In hotel rooms around the world, there are a million ways in which hoteliers manage to disappoint, infuriate or simply amuse their clients. Whether it is because things don’t work, or if they work, they don’t work as expected, or if they work but the designer has decided to put some clever spin on the concept of an otherwise everyday item, you can be sure that you will end up scratching your head or tearing your hair out with annoyance. Here is a list of things that have ground our gears over years of hotel stays. I’m guessing you can add your own?
- Air con controls – unreadable without a light from your phone or that simply don’t work at all. Or air con that works but wheezes and groans, hums and rattles at inopportune times during the night.
- Sink plugs that don’t plug the sink, pop-ups that don’t, ones with a rod that’s too heavy and pushes the plug back up while you add the water, not to mention missing detachable plugs. (Oh, I just mentioned them.)
- Power sockets hidden behind furniture – have you ever found a hotel room with enough sockets?
- Deluxe rooms that are anything but: no tissues, no robes, no view, no tea and coffee making facilities. And then they want to charge you inordinate sums to deliver tea or coffee to your room.
- Bizarre artwork – people being murdered, indescribable blodges, industrial landscapes or someone’s clever idea of reusing recycling materials and putting them in a frame.
- Hairdryers with no mirror anywhere nearby. Also hairdryers that don’t. Hairdryers with only one setting – frazzle and fry. Hairdryers with incredibly tangled cords or dangerous looking connectors.
- Dim lighting – or even no lighting next to the bed, making reading impossible.
- Mysterious multi-function light switch systems that defy all attempts to turn on some illumination.
- Curtains that don’t join or won’t pull. Or curtains or blinds that have strings attached but that don’t work, or have been hidden in the walls and require the use of a remote control to give your room some privacy.
- Tiny televisions at the other end of a long room, only showing a selection of stations that no one in their right mind has ever chosen.
- Bedside tables that can accommodate a glass of water, a pair of spectacles, a box of medications … but not all three.
- Fridges crammed with minibar items that you don’t want, except water, which is £5 per small bottle. Or empty fridges that heat the cupboard they are in and make a din as they cut in and out, all night long.
- Luxury rooms where the available space can be described by swinging open the door.
- Hotels in the middle of nowhere with high security, multi-character passwords for the wifi that take four attempts to get right – why??

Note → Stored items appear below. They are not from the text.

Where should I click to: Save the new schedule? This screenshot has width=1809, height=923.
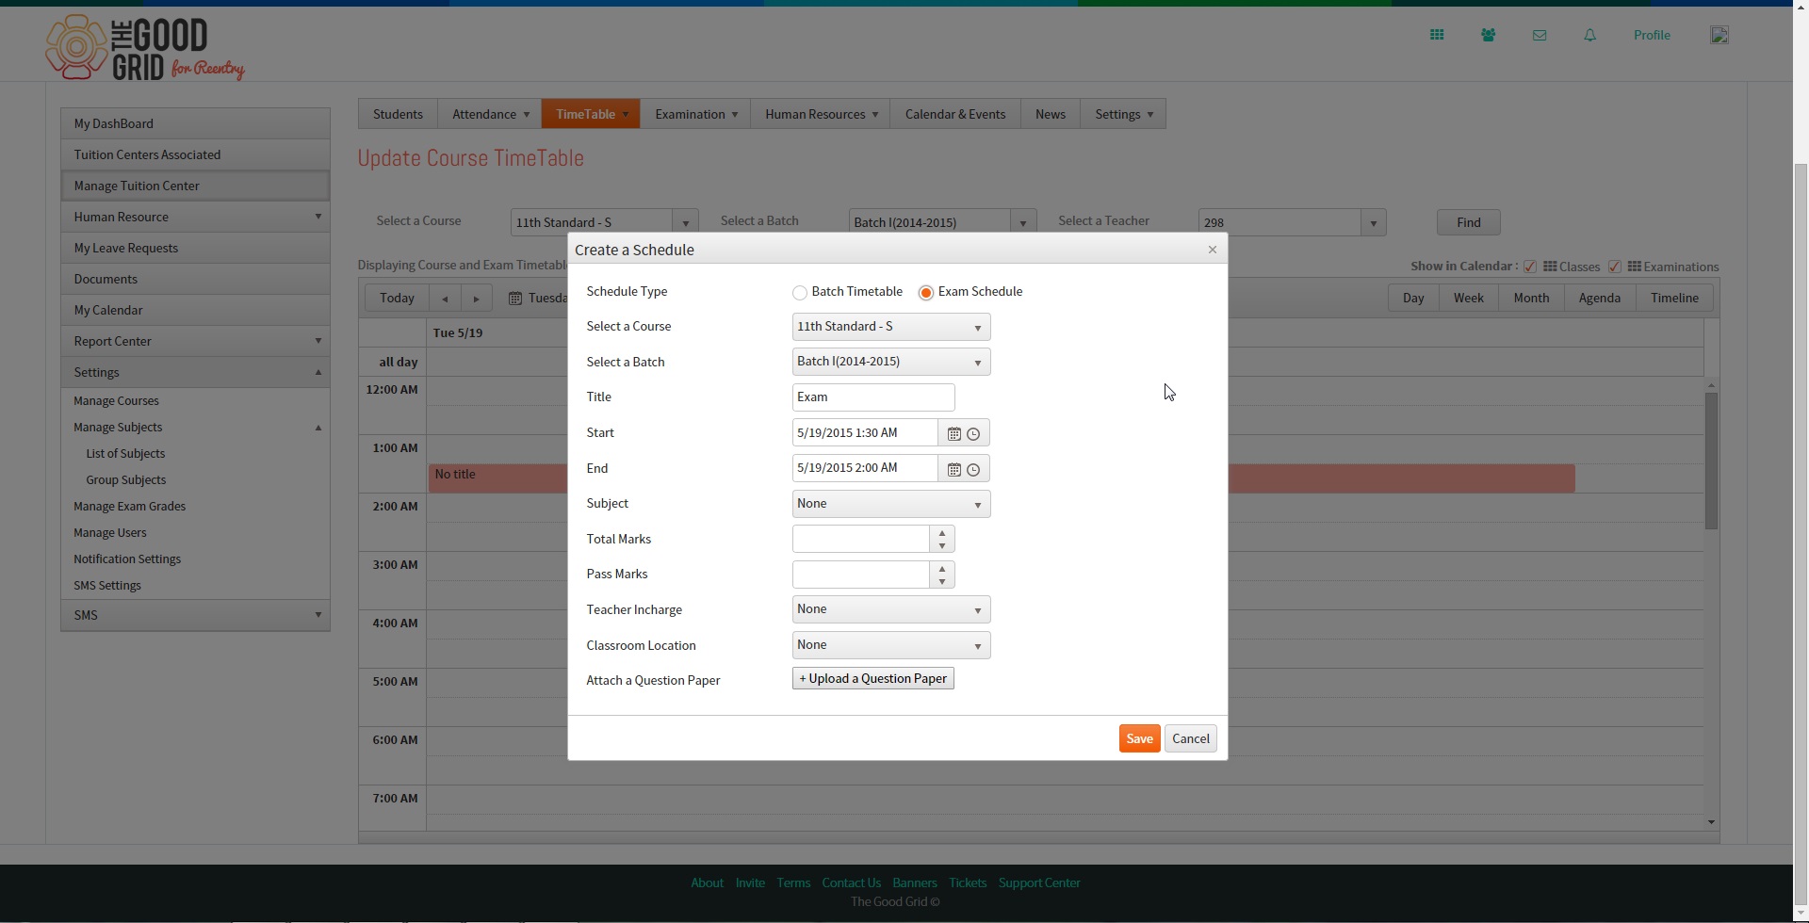point(1139,738)
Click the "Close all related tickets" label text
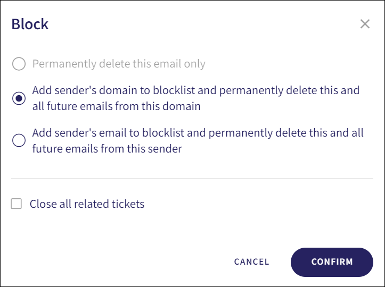 click(x=87, y=204)
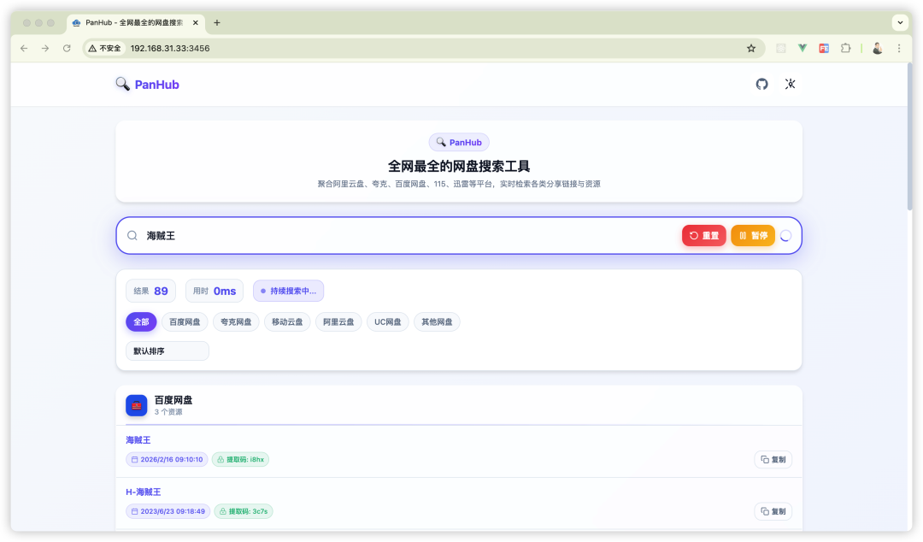Select the 阿里云盘 filter tab

[338, 321]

- Breakfast buffets that seem to major on children’s UPF cereals, dubious-looking cooked items and coffee that could be used as drain cleaner.
- Bath towels that barely reach round you.
- Toilets where the toilet tissue must be disposed of in a little bin – in modern hotels in some European countries. Really? Oh, and the toilet paper has been folded into a little point, so you know that it has been pre-touched for your enjoyment.
- Jazz or screechy singers at breakfast, in the lift, in reception – do people actually like this stuff?
- And invisible bottle openers – if there are crown cap bottles in the fridge there must be an opener somewhere, but where is it? In the fridge, disguised as a badge? On the wall, looking like a light switch? At the end of the desk, hidden under a lip? Play detective and find it!
You have to pay an awful lot of money to avoid most or even some of the above. And when you manage the feat of finding a place that really has no niggles, the delight is palpable – a room that works, that doesn’t annoy.
Ultimately though, there’s a very special place in hell, reserved for the inventor of the hotel detachable coat hanger. I’m talking about those ones that have a metal rod that clips into a sliding bracket on a metal pole in the wardrobe. Not only are they fiendishly difficult to attach and remove but, when weighed down with a coat or heavy clothes, refuse to bear the weight that’s on them. Whatever happened to normal coat hangers with a question mark hook? Easy to use, easy to move and yes, ok, eminently nickable. But, seriously, how many people make a habit of stealing the hangers out of wardrobes? Ah – you do? I see. Therein lies the problem, I guess.